Numbers of dependent older people in the UK and elsewhere have actually been falling in recent years
Analysis: Population ageing: the timebomb that isn't?
The extent, speed, and effect of population ageing have all been exaggerated and we should not assume that it will strain health and social care systems, argue researchers on bmj.com today.
Jeroen Spijker and John MacInnes from the University of Edinburgh say the standard indicator of population ageing – the old age dependency ratio – does not take proper account of falling mortality, and that the numbers of dependent older people in the UK and other countries have actually been falling in recent years.
Population ageing is a concern in all developed countries. For the first time, there are now more people over the age of 65 in the UK than there are children under 15 years.
This has worried policy makers because for every worker paying tax and national insurance there are more older citizens, who make greater demands on social insurance, health, and welfare systems and have increasing morbidity and disability.

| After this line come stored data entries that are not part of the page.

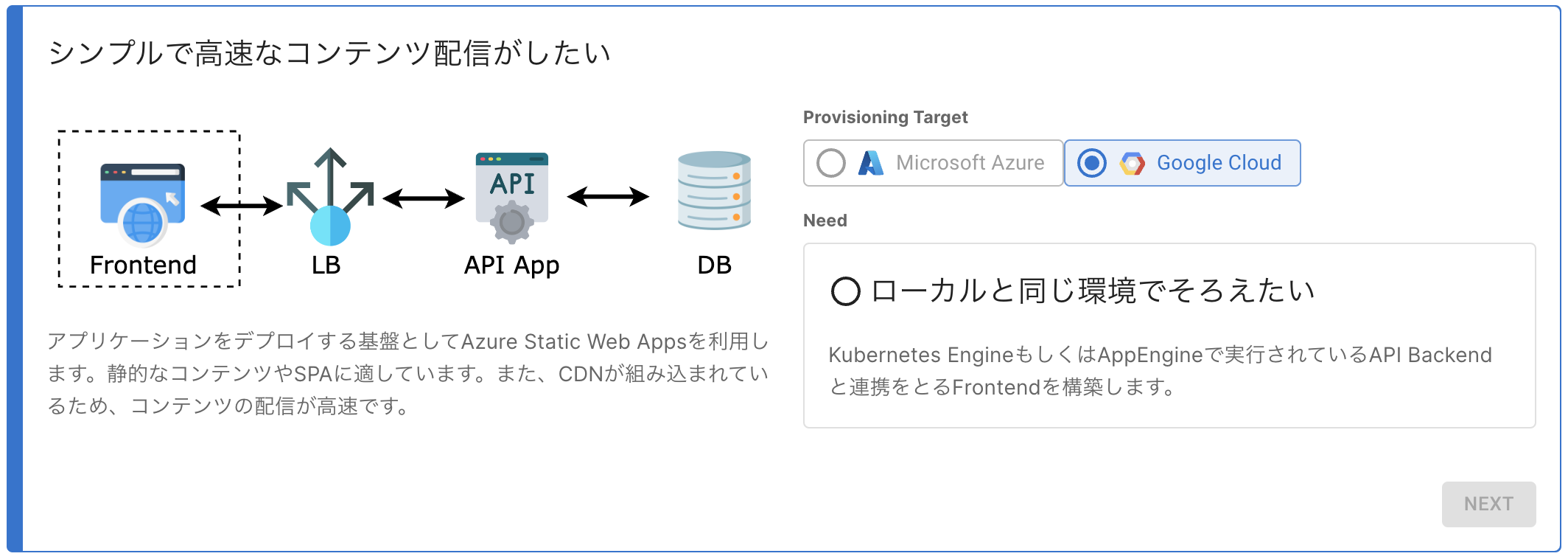Viewport: 1568px width, 559px height.
Task: Click the Microsoft Azure label text
Action: click(970, 163)
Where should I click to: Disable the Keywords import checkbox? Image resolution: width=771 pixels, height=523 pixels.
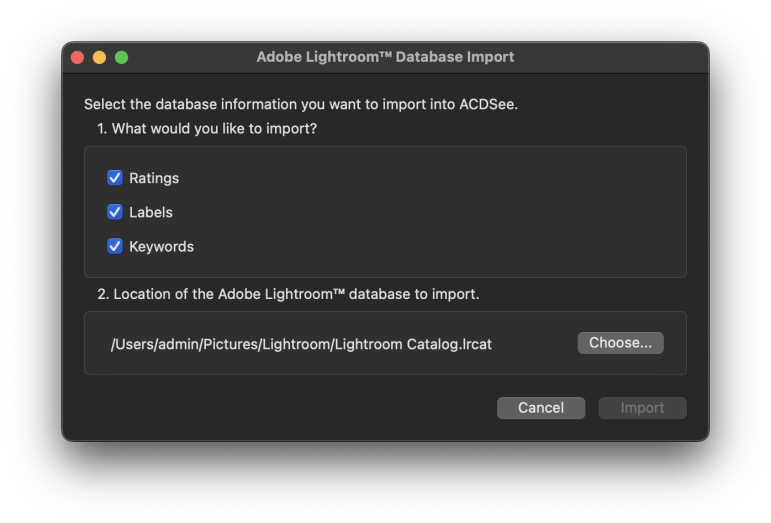pyautogui.click(x=115, y=246)
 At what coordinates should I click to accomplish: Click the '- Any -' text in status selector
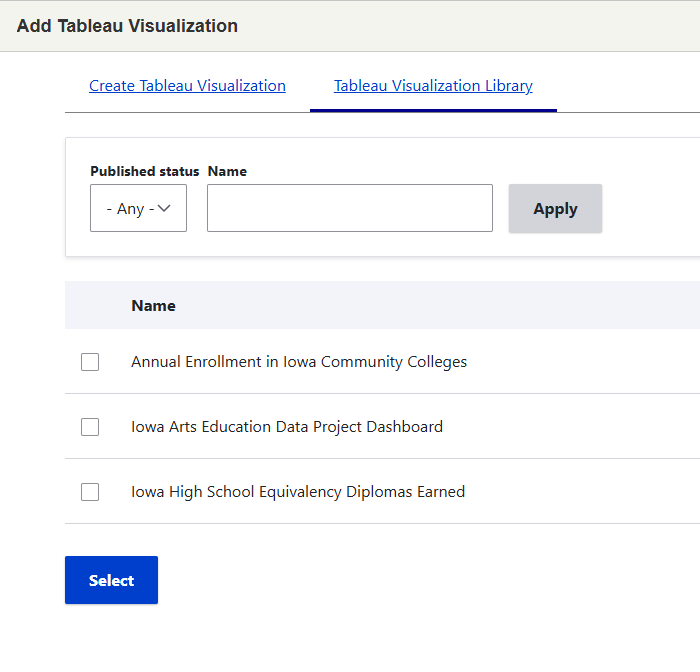(x=130, y=209)
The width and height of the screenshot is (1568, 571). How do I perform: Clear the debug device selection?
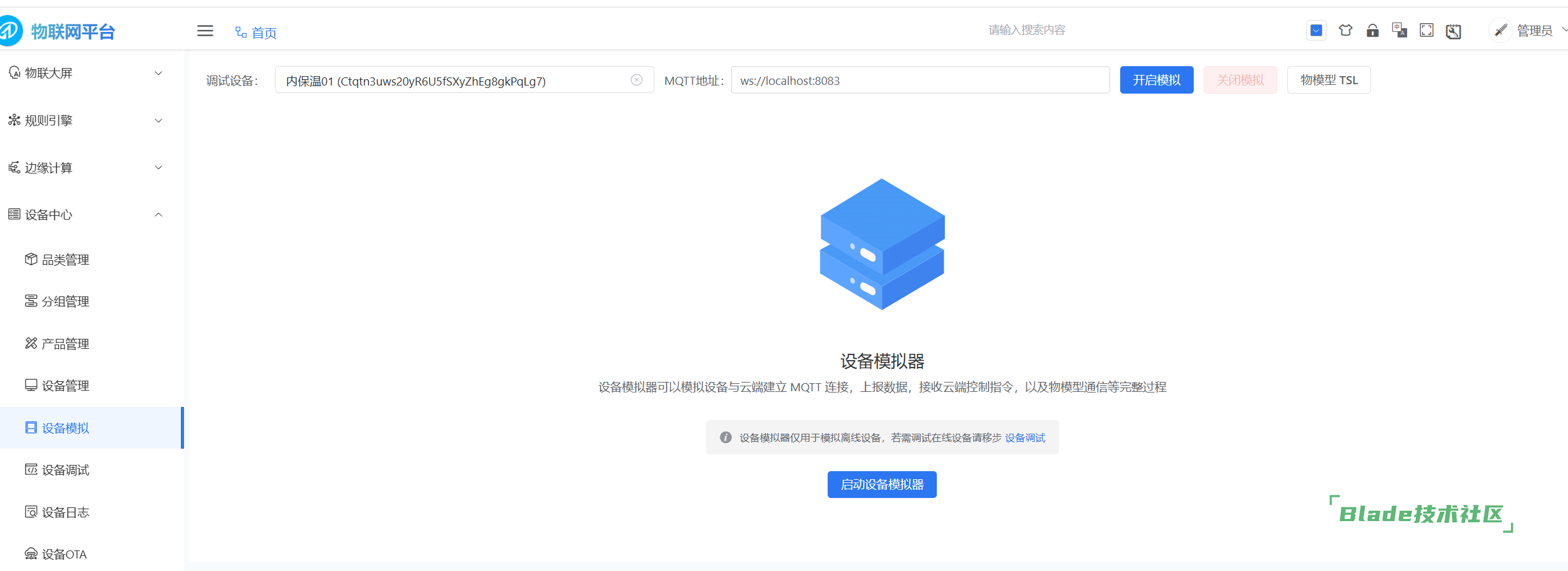636,80
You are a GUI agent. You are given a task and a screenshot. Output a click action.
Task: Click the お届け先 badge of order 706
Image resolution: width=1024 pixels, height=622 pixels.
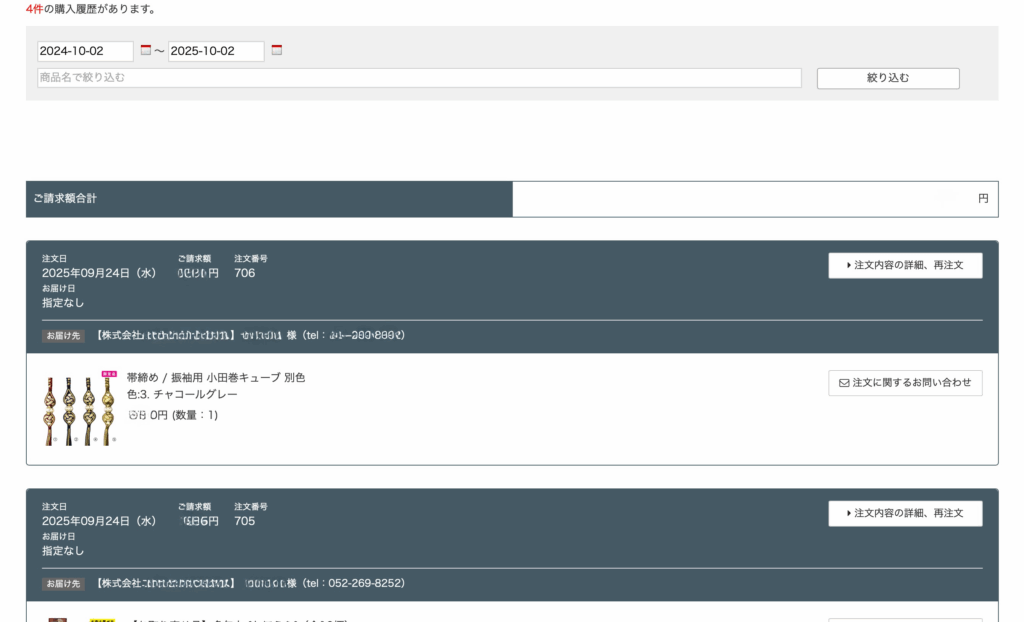pos(63,336)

The standard indicator of population ageing is the old age dependency ratio (OADR). It takes the number of people who have reached the state pension age and divides it by the number of working age (16-64 years) adults to estimate the proportion of older people relative to those who pay for them.
It defines all people above the statutory pension age as dependent, regardless of their economic, social, or medical circumstances. This, say the authors, overlooks the fact that rising life expectancy makes these older people "younger," healthier, and fitter than their peers in earlier cohorts.

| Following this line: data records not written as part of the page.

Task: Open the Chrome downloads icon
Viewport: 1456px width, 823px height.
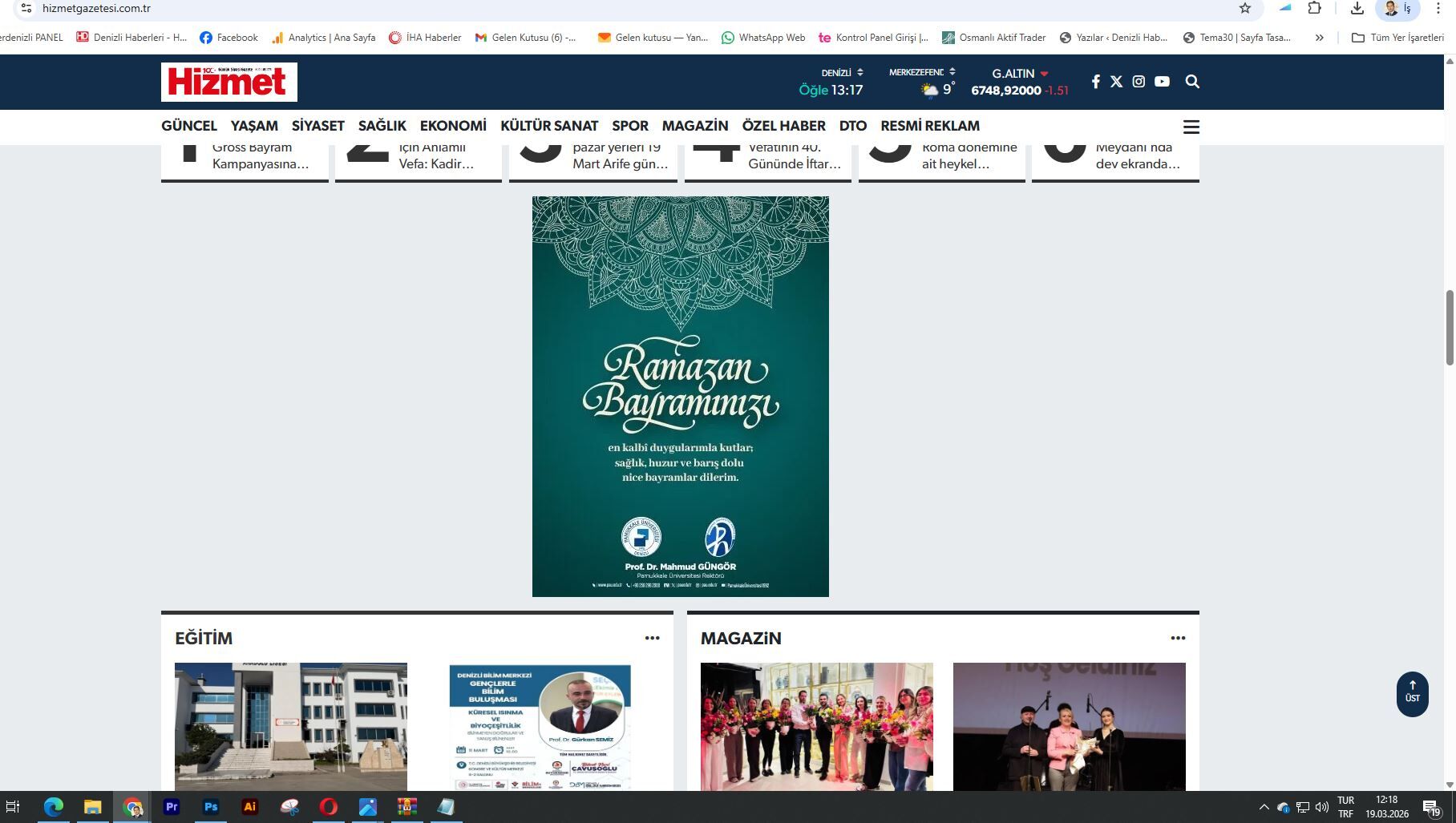Action: pos(1357,8)
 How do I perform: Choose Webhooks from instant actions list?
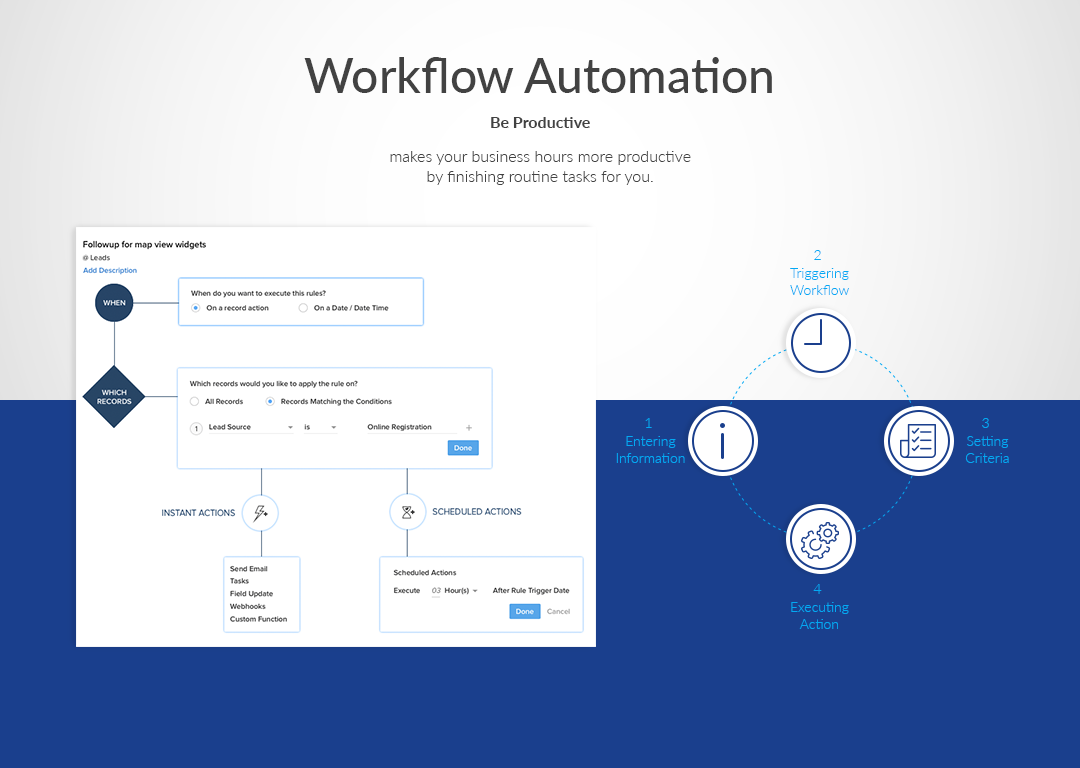247,606
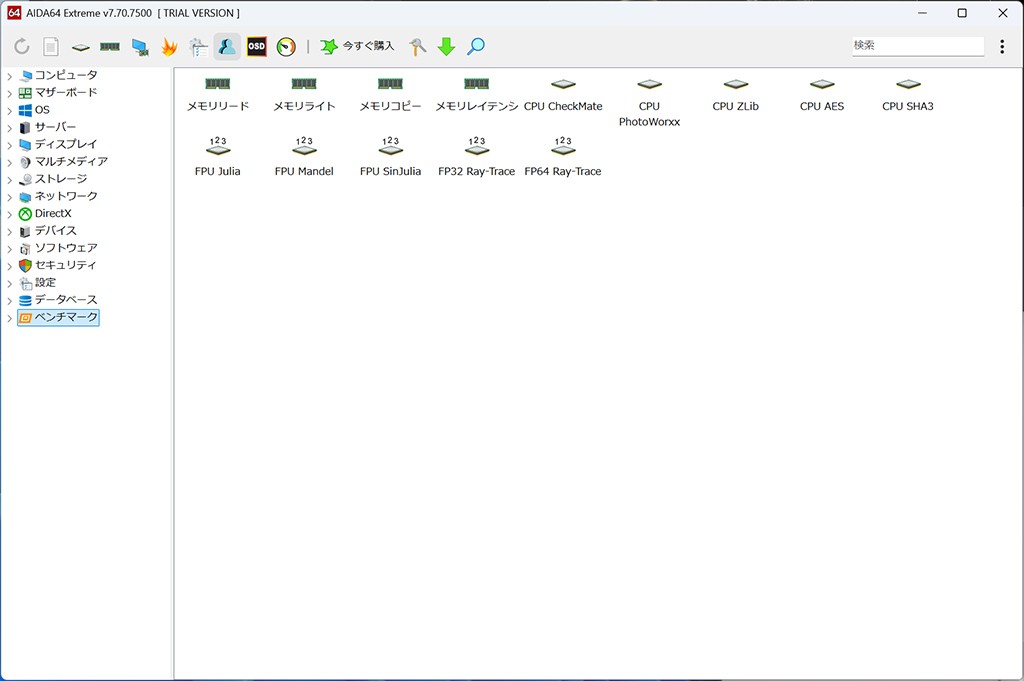
Task: Click the gauge sensor panel icon
Action: (x=286, y=47)
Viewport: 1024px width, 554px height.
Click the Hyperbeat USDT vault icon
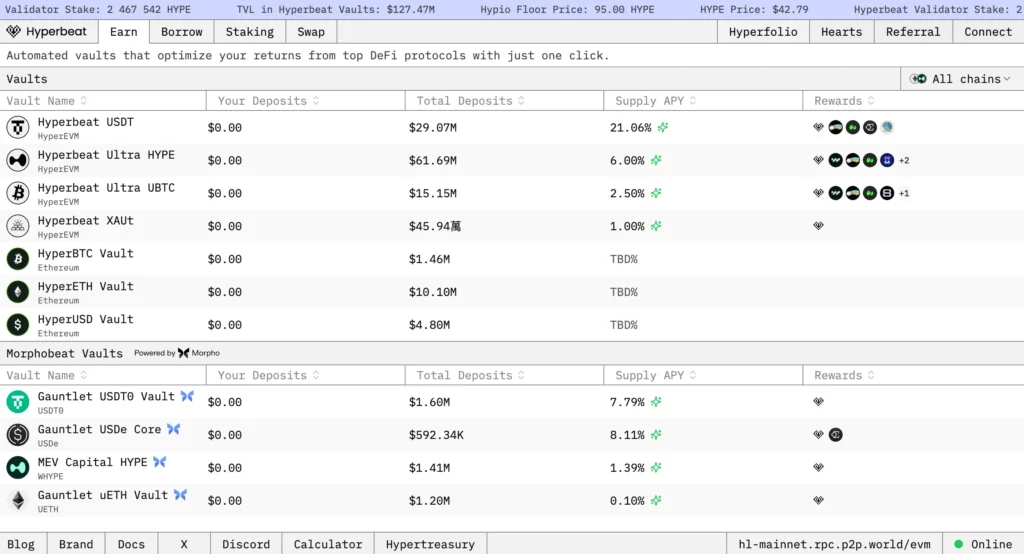(18, 127)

For example, in 1900 average life expectancy for a 65 year old woman in England and Wales was 11 years. Today she could expect to live another 21 years (10 and 18 years respectively for men).
This is crucial, they say, because many behaviours and attitudes (including those related to health) are more strongly linked to remaining life expectancy than to age.

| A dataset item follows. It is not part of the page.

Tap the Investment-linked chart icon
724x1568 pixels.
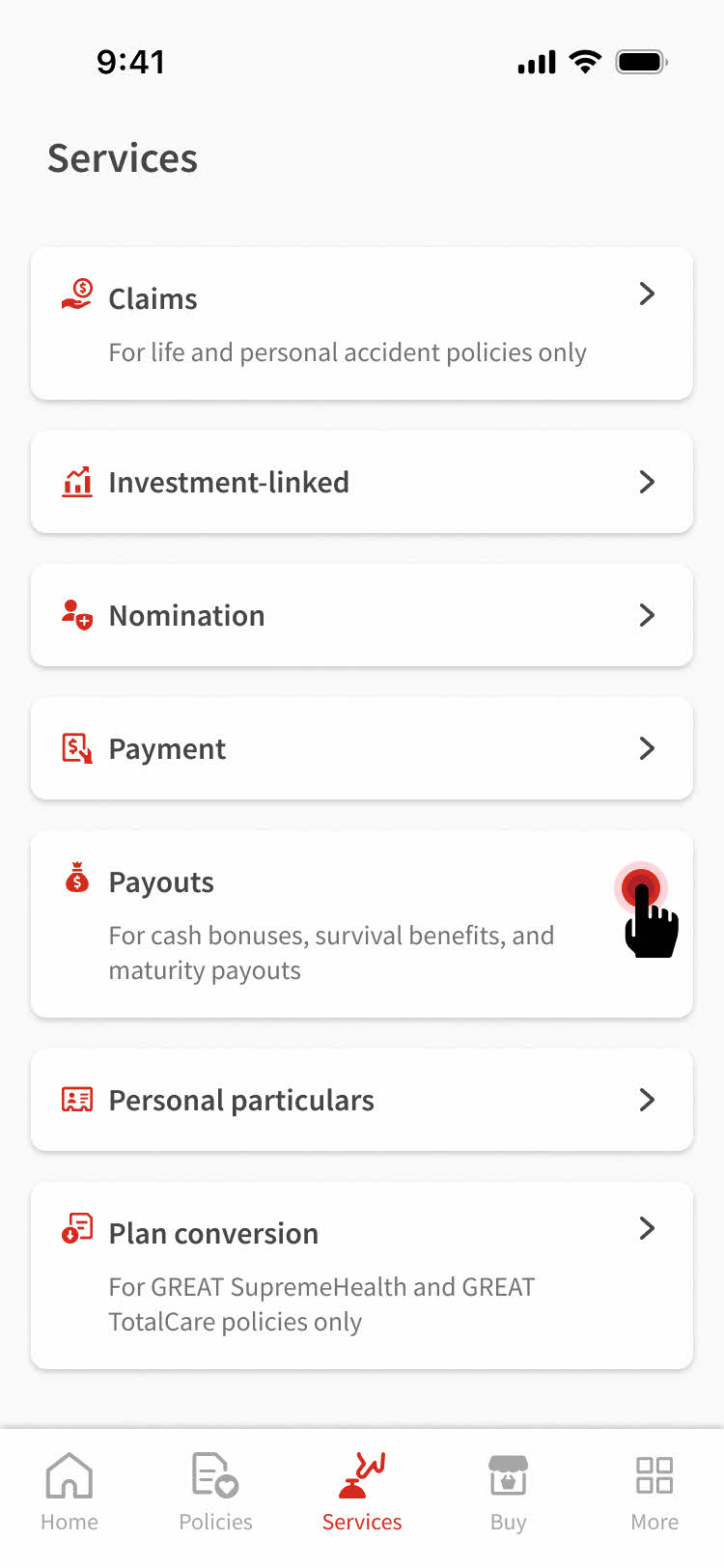(77, 481)
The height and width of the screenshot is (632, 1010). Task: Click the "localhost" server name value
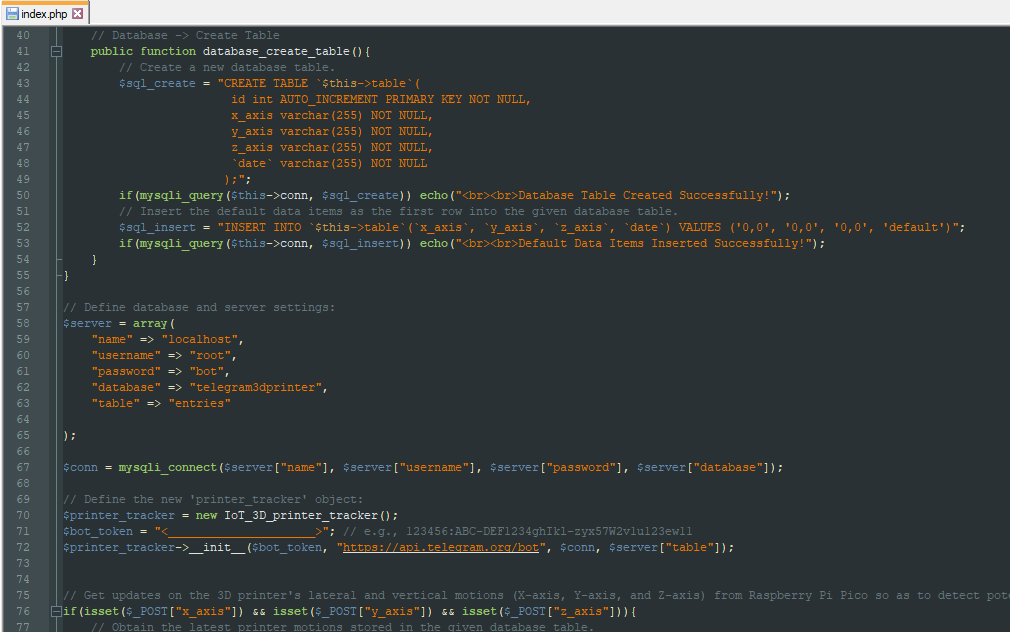coord(200,340)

The OADR also assumes that everyone of working age actually works. But data show that in Britain, there are more dependents of working age (9.5 million) than there are older people who do not work. Using age to define the working population thus makes little sense, add the authors.
So they calculated an alternative measure – the real elderly dependency ratio – based on the sum of men and women with a remaining life expectancy of up to 15 years divided by the number of people in employment, irrespective of age.
When they used this measure, they found that old age dependency in the UK has fallen by one third over the past four decades – and is likely to stabilise close to its current level. The measure shows similar falls in many other countries.
"The different story of population ageing told by our real elderly dependency ratio has several important implications for health policy and clinical practice," say the authors. "Our calculations show that over the past four decades the population, far from ageing, has in fact been getting younger, with increasing numbers of people in work for every older person or child."
They accept that demand for services will rise but will "continue to be driven by other factors, chiefly progress in medical knowledge and technology, but also the increasing complexity of comorbid age related conditions."
And they conclude: "The capacity of healthcare systems to cope with increasing longevity will depend on the changing relationship between morbidity and remaining life expectancy and, in particular, the effect of education."